È partito da là, da quella Trieste che è “come un ragazzaccio aspro e vorace” e che pure conserva “una scontrosa grazia”, diceva Umberto Saba. A Saba, a Slataper e a Svevo aveva dato i natali, poi aveva accolto Joyce, Marussig e Rietti: un crocevia continentale e una culla della cultura mitteleuropea. È a Trieste che è nato anche Leo Castelli, ma il suo destino sarebbe stato un altro: diventare l’inventore, dice qualcuno, dell’arte statunitense del
ventesimo secolo. E di tutta l’arte contemporanea di conseguenza, verrebbe da dire. “Leo & c.” è il titolo della biografia del celebre gallerista adottato da New York è diventato epicentro di tutte le avanguardie americane: l’ha pubblicata l’editore monzese Johan & Levi e mercoledì 18 maggio, alle 21, sarà il punto di partenza per l’anteprima di una serie di appuntamenti con l’arte organizzati dallo stesso editore con il Museo d’arte contemporanea di Lissone (viale Padania 6).
La rassegna si intitola “Leggere l’arte. Biografie d’artista” e ospita per la prima serata Andrea Bosco, giornalista cresciuto al Giornale di Indro Montanelli e Francesca Minini, importante gallerista milanese. Saranno loro a parlare di Castelli, l’uomo che nella galleria del 420 di West Broadway, a New York, ha tenuto prima a battesimo statunitense Kandinsky (che con gli altri artisti parigini profughi del periodo nazista, come i surrealisti, aveva trovato rifugio sull’altra costa dell’Atlantico) e poi tutti i talenti della rivoluzione americana: Pollock e de Kooning, Rauschenberg e Jasper Johns, poi Lichtenstein, Warhol, Rosenquist.
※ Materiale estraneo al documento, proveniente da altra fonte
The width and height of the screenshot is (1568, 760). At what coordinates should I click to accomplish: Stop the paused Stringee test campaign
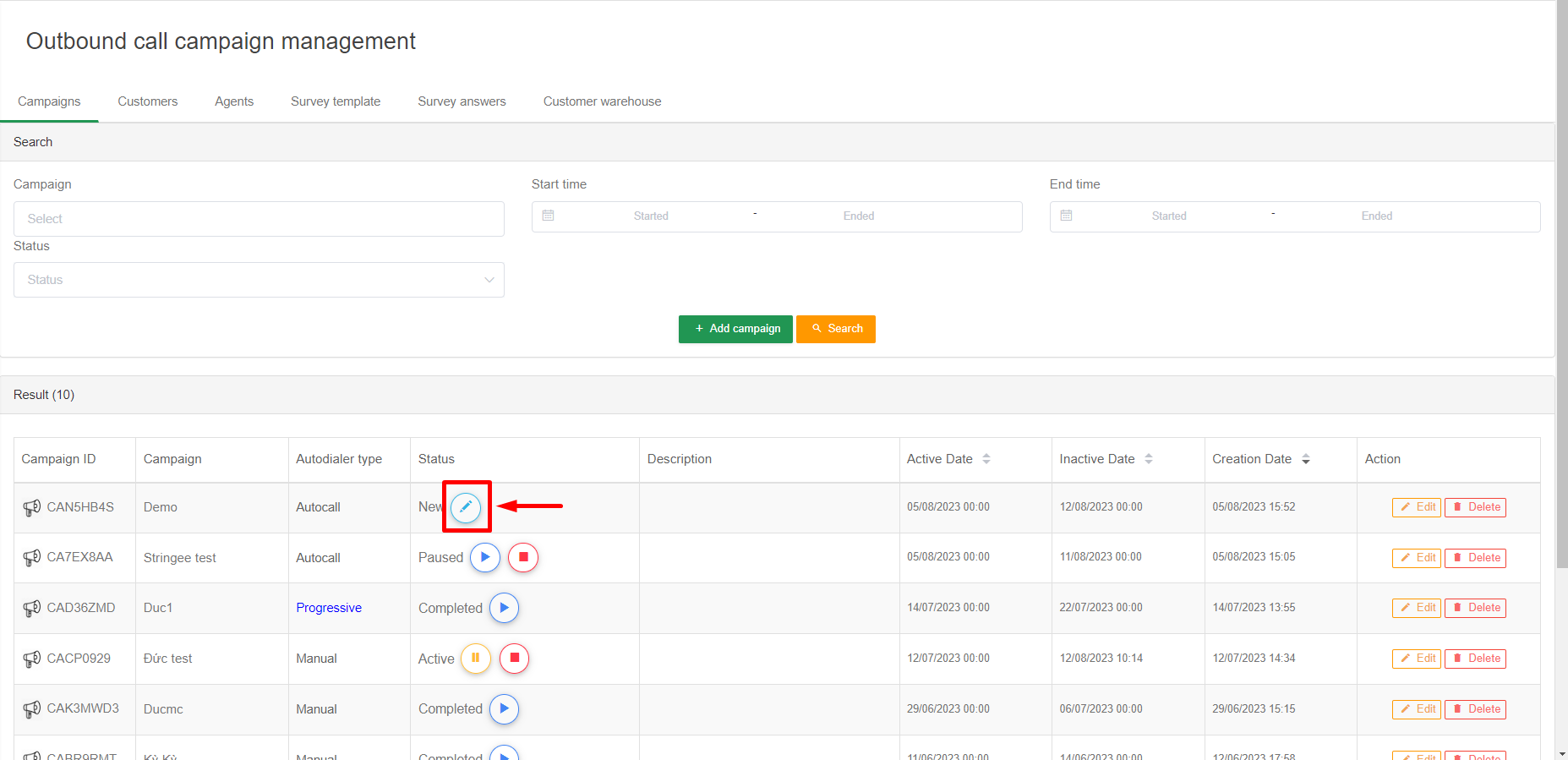[x=523, y=557]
“Leo & C.”, scritto da Annie Cohen-Solal e pubblicato da Johan & Levi lo scorso novembre (463 pagine, 33 euro) non è che il debutto: la rassegna in autunno proseguirà parlando di Eward Hopper (15 settembre), Francis Bacon (29 settembre), Marcel Duchamp (27 ottobre), Georgia O’Keeffe (3 novembre), Willem de Kooning (10 novembre), Marina Abramovic (24 novembre), con punto di partenza le edizioni della casa monzese, piccola ma con ampie attestazioni di apprezzamento dal mondo degli specialisti e degli appassionati.